Rooted in Richmond…The End of June in a Small West County Garden

Jun 30, 2011

I am writing this blog entry from my home in the Richmond Hills where I spend the year watching the sunset move up and down the slopes of Mt. Tamalpais from my front windows.  I am an avid foodie and gardener which means that I am more than a little obsessed with growing edibles.  As part of my never-ending quest to know as much as I possibly can about gardening, I became a Master Gardener.  And as a result of that, I thought it would be fun to share my personal West County perspective on gardening with the world.  So, here we are!

My garden is currently in full-blown flower mode.  After some lovely late season rains we have had a couple of weeks of warm temperatures, the combination of which makes gardeners rub their hands together in joyful anticipation.  Clarkias, poppies, flax, lupine, nigella, marigolds, and sweet peas paint a picture of oranges, pinks, blues, and purples.  This is the season where it takes a serious emergency to get me out of my yard.  I want to sleep on my chaise lounge surrounded by luscious blooms.  I want to eat breakfast, lunch, and dinner on my deck so that I can watch the bees, hummingbirds, and finches zip around.  Reading, email correspondence, surfing the Internet--that’s what they made wireless networks for, right?  So I could sit under my jasmine arbor and watch clouds float by as I wait for files to upload?  Too bad I haven’t figured out a way to rig up a bathtub in my yard yet…

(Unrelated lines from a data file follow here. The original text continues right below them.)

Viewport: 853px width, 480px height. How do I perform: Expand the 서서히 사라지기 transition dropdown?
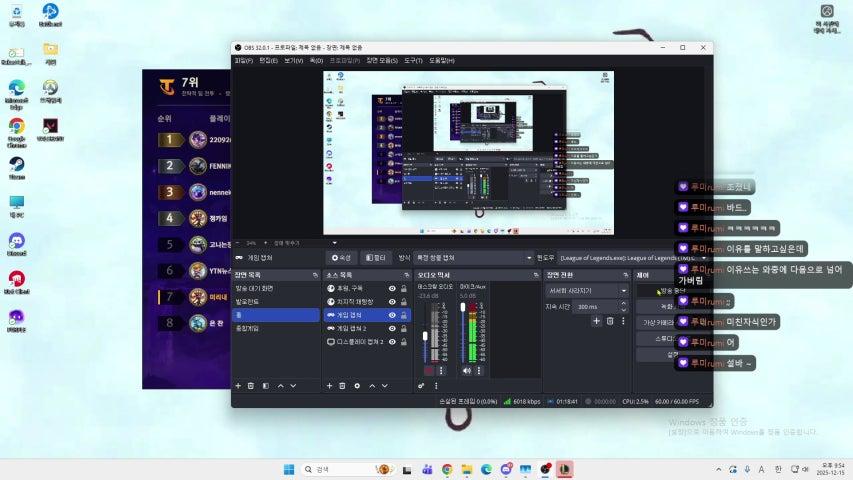586,290
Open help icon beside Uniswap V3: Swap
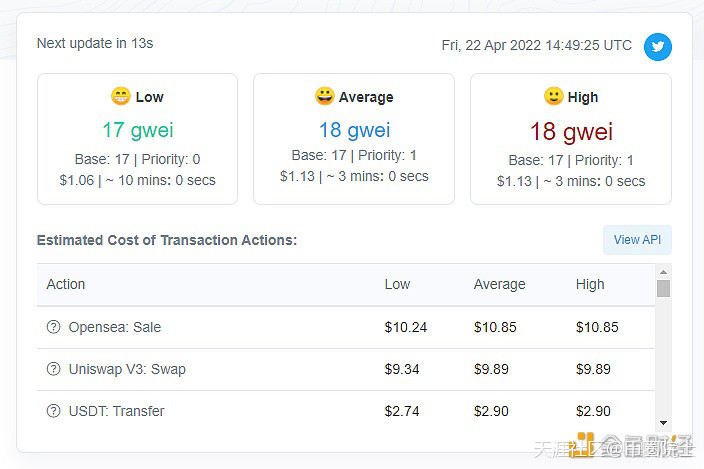 (x=54, y=369)

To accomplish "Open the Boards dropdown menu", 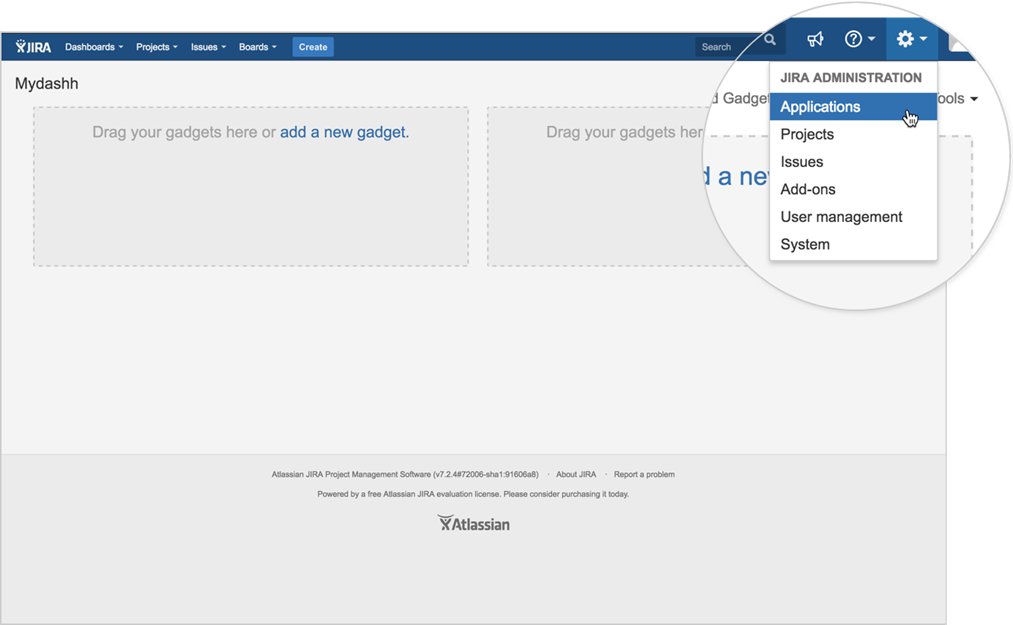I will pyautogui.click(x=257, y=47).
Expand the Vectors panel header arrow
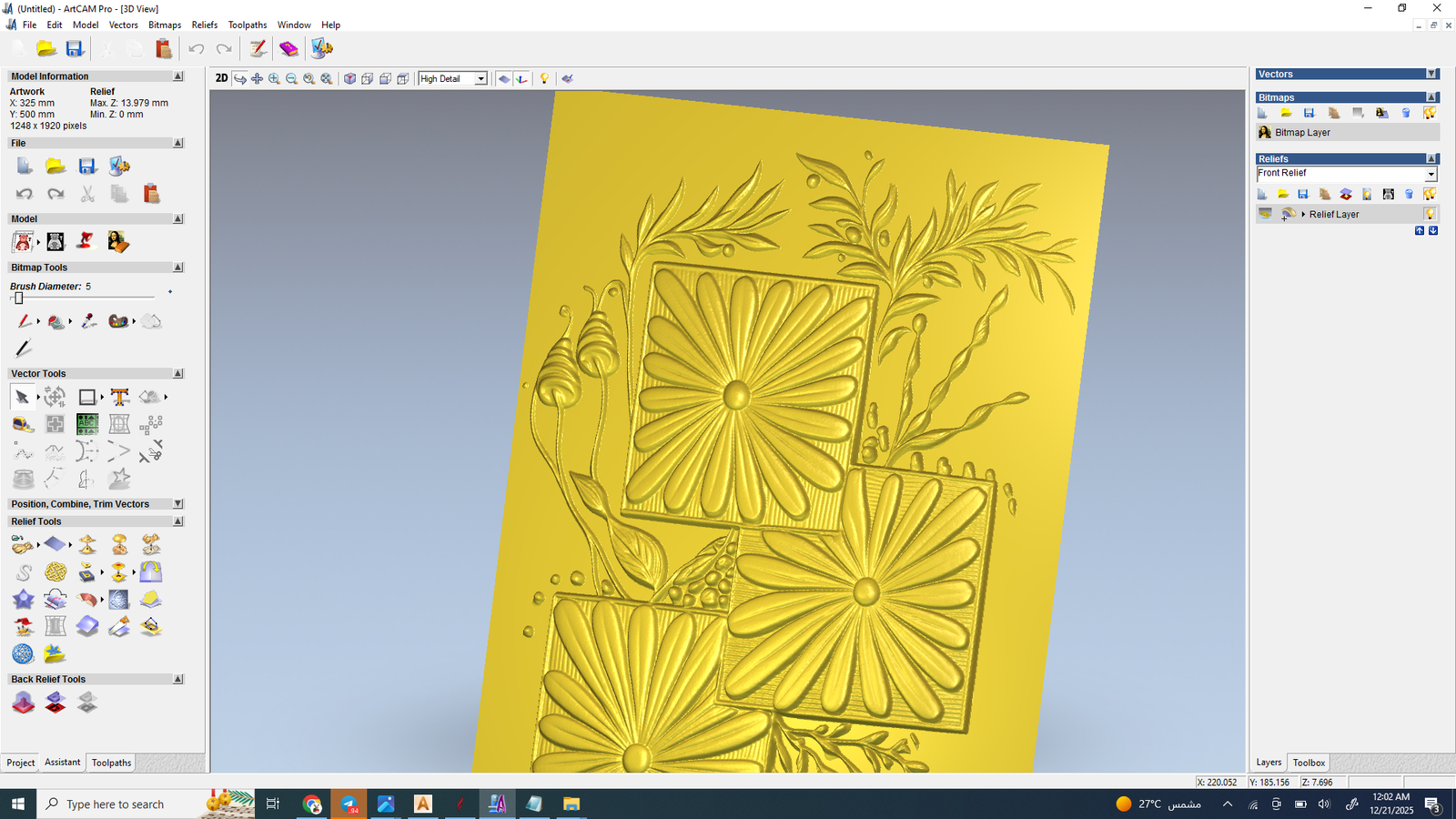The image size is (1456, 819). click(1431, 75)
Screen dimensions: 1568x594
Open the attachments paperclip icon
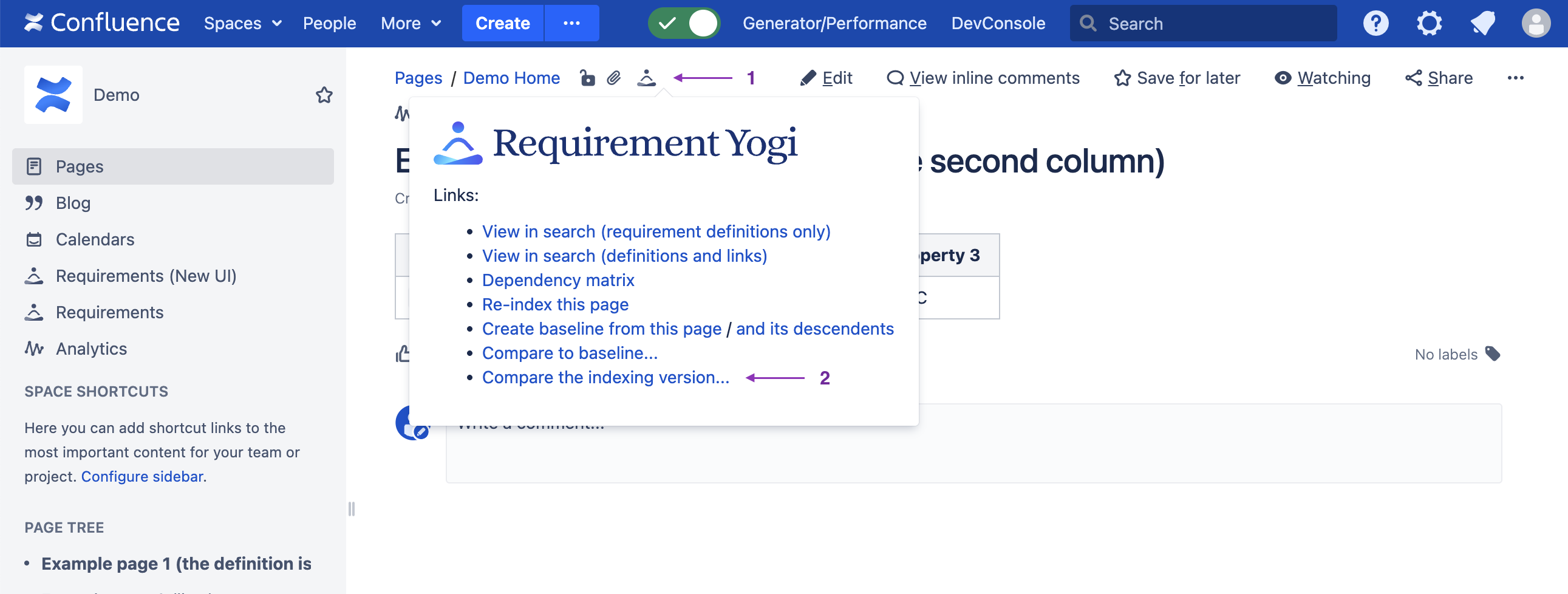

As you can see, I spend a lot of time in my little personal Eden.  This gives me plenty of opportunity to notice the small dramas that play out in the micro-ecosystems of my yard.  It has been fascinating to watch the regime changes that happen practically overnight on my fava beans and lupine plants--it is like watching a remake of Dynasty where all of the overblown actors have been cast as insects.  It always begins with a happy, thriving plant with rich, green leaves and emerging flowers.  Then, the very next day, the plant is covered in a thick, suffocating cloak of aphids.  Just as I begin to hatch plans involving spray bottles and clippers, I notice that the aphids have company.  Voracious lady bug larvae and soldier beetles are literally swarming all over my aphid plants (although for the lady bug larvae it is a very slow “swarming”).  I also notice that there are many aphids that have been sucked dry by some sort of parasitic insect.  Do I feel remorse or sadness upon viewing such a massacre?  Do I compose eulogies and play “Taps” for all of the aphids who met their end in my garden?  Goodness, no.  I do a little jig of joy and thank Mother Nature for predatory insects.  And then I pull up a seat to see who will be next on the green stage of my garden.